» **Work order 1**: List the nice moments of the semester that the blog excerpt names.
» **Work order 2**: In the blog excerpt, why was strengthening friendships during the semester especially important to the writer?
» **Work order 3**: Go on with the blog excerpt after its final sentence, keeping up the letter from nineteen-year-old Mariana to her sixteen-year-old self.

» **Passage provided**:

Then, exams came and thankfully, I passed every subject with good grades!! :D

From this very hard semester I learned that being organized is ideal! But sometimes stuff doesn't happen the way we want it to, and that doesn't mean it's all ruined. One day at the time, one thing at the time, even the most enormous to-do list can get done.

There were also very nice moments this semester, don't get me wrong! I went to quite a few parties, I threw a dinner party at my house for my class, I celebrated my birthday, and I strengthened many friendships. That was very important especially because I had recently gone through a breakup and needed some support and reassurance!

In the end, I can say that I survived a very hard semester and that it made me stronger and more ready to deal with stressful situations in the future!

lots of love,
Mariana

quarta-feira, 9 de setembro de 2015

#9 hello, sixteen

dear sixteen-year-old mariana,

your nineteen-year-old self says hi. 



in case you're wondering, yes, you made it into med school. the hours of intense study for your national exams paid off, so did your efforts on gym classes to get a decent grade. you were the 17th to get in. that was awesome, and now that I look back, I'm glad that you worked so hard.

no, you're not too fat to be beautiful. yes, you can eat what you want without anxiety. you don't have to feel guilty for eating all the delicious stuff that you like. the self-hatred will mostly fade away. stop hurting yourself. you are loved. Jesus loves you, even if you don't always remember that.

» **Dataset excerpts**:
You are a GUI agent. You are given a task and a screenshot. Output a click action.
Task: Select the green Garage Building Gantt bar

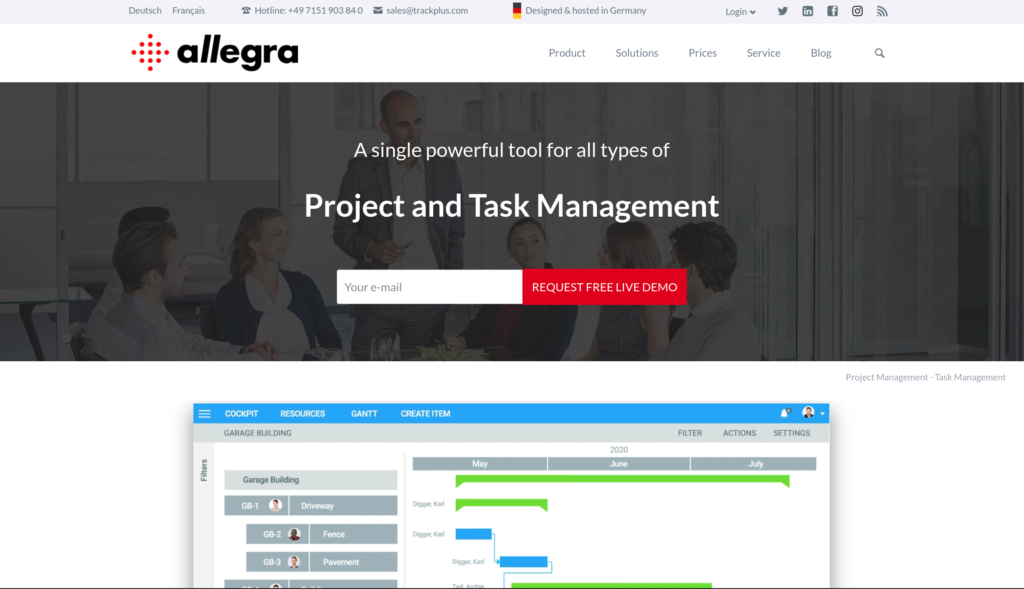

* * *

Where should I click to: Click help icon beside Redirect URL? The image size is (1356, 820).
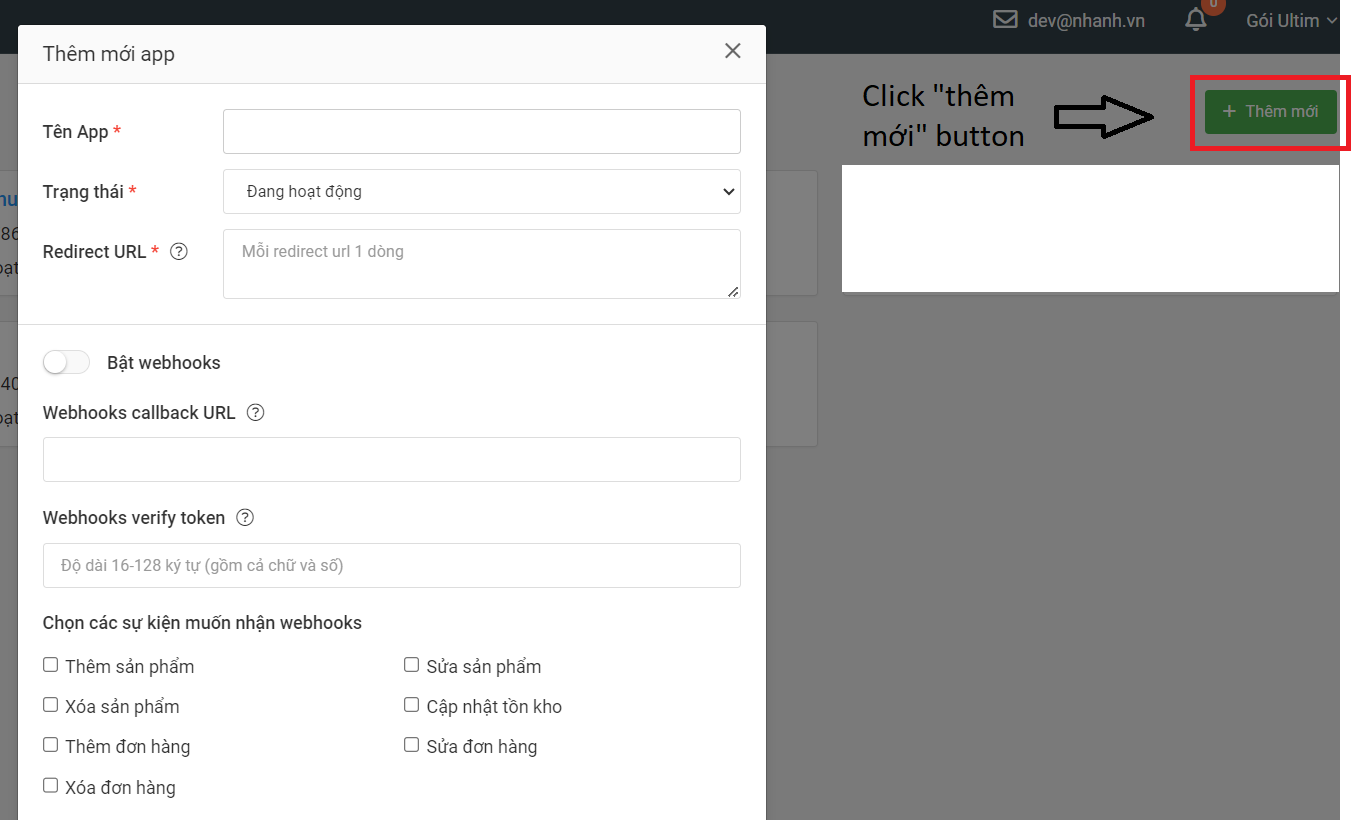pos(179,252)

» **Your response 1**:
- Going to quite a few parties
- Throwing a dinner party at home for the class
- Celebrating a birthday
- Strengthening many friendships

» **Your response 2**: It mattered especially because the writer had recently gone through a breakup and needed some support and reassurance.

» **Your response 3**:
no, life isn't like "the perks of being a wallflower", your favourite book. some of the people you'd do anything for right now will leave your life as soon as they get the chance. it will break your heart, but you'll make it. hold on to those who stay, open your heart to great new people, and you'll make it.

you're more than a sob story. the past is in the past. stop holding on to the bad things people did to you back then. you are a beautiful firework and you will explode soon enough. don't label yourself as the bullying victim, don't get stuck on the bad thoughts and memories. your friends are hurting too. give them a helping hand, you know we all need it. grow with them. some will leave, but you won't regret it.

no, you're not "disgusting to boys". a year or so from now, this shy, curly-haired, super tall boy will look at you, ask you for your number, call you to go on dates, kiss you for the first time, and make you love him. he will become your safe harbour and your best friend. he will know your heart, the good and the bad, and love you for it. just wait and see.

you need time to yourself. don't worry, it's not just you. your introversion won't keep you from being happy and people won't think less of you if you just don't feel like hanging out one day.

cherish your sister. you will see her grow into a beautiful young woman, with a soft and gentle heart. guide her and help her do the growing up thing better than you did. cherish your parents, they love you so fiercely. cherish your family in general.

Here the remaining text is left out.